The very arrangement that makes money for the few is a bad arrangement for the many. Goods and labour move around the world as though geographical distance were meaningless. The movement of ships spreads environmental pests. The movement of people spreads disease. With the increased population density in Melbourne and other cities, due to rapid population growth, mostly from overseas migration, we in Australia are more likely to have close encounters with strangers than we would have had before Australia’s population numbers were ramped up. On a day like today - sunny and warm in autumn - we crave a walk outside. We think of the beach, but hesitate because others will be thinking the same, and it will be hard to walk on the now defined pathway without encountering people at close quarters, even briefly.
Victorian Senator Sarah Henderson was heard on the ABC a few days ago, saying that she had been a strong proponent of upgrades to the Great Ocean Road but now she urges people not to come to coastal towns even if they own "holiday houses" there. The recent obsession with increased mobility in this state is now something that will only serve Covid -19. Small towns have welcomed the commerce that tourism brings, but now it is unimportant compared with the need to stay isolated.
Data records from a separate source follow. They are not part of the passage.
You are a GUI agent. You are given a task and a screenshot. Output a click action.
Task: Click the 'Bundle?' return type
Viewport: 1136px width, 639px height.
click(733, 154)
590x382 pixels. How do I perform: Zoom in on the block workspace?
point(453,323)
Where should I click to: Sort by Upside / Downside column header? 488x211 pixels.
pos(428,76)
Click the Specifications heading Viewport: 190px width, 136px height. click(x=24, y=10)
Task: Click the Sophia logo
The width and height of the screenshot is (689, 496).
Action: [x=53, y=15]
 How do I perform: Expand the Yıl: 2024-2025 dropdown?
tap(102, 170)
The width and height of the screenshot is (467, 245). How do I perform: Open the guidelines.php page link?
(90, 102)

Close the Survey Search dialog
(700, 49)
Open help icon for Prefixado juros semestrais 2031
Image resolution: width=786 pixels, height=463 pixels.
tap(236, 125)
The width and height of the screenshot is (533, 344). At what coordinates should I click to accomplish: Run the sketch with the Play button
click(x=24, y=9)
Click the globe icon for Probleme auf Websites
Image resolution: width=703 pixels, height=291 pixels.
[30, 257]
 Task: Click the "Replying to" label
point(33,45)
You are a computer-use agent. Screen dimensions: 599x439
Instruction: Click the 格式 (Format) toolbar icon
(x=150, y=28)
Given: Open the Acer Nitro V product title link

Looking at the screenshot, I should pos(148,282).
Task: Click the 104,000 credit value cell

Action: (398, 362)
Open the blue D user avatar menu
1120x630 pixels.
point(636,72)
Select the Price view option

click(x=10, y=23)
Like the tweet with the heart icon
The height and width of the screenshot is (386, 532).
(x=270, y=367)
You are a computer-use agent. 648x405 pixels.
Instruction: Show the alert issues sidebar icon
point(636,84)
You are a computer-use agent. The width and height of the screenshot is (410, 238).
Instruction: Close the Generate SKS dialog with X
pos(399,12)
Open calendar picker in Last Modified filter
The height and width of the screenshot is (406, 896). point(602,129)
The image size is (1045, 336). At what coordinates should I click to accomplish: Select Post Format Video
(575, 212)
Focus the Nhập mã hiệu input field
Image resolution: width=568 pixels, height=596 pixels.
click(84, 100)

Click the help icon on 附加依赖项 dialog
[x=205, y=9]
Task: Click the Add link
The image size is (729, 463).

Australia's ailing economy: Economic stimulation means increasing human transactions and disease transmission
Stimulus packages surely are meant to stimulate the very behaviour that spreads the disease. They contradict moves to save the health of the nation. That is, they aim to increase economic activity, to wit transactions, whilst locking down decreases transactions. The responsibility of the government now is to support the population directly affected by the measures taken to save the health of the population. Those people directly affected are paying a big price.
This plague was forecast
Scientists have warned us for decades that a pandemic was overdue. We even knew it was likely to come from China in the form of a zoonose. We got a real-time warning when we first knew of the deadly virus in Wuhan. Despite all these warnings, we did not act quickly enough and we are now dealing with an exponentially rising number of Covid-19 cases. Our lives have been de-railed. Next time, we need to be ready to pull up the drawbridge sooner. We also need to be prepared in terms of manufactured goods. Supermarkets need to have warehouse supplies. Deliveries "just in time" are inadequate. We need more medical and nursing staff. We cannot just wear our health workers into the ground. Hospital cleaners and hospital management need to be prepared and knowledgeable in disinfection protocols and practices. Government needs to have more of a role in the economic structure of the country, taking health into account as an absolute priority, even if it's not economically rational!
When this crisis has passed will we go back to "Business as Usual," and again flounder just as badly when Covid -21 or 23 arrives?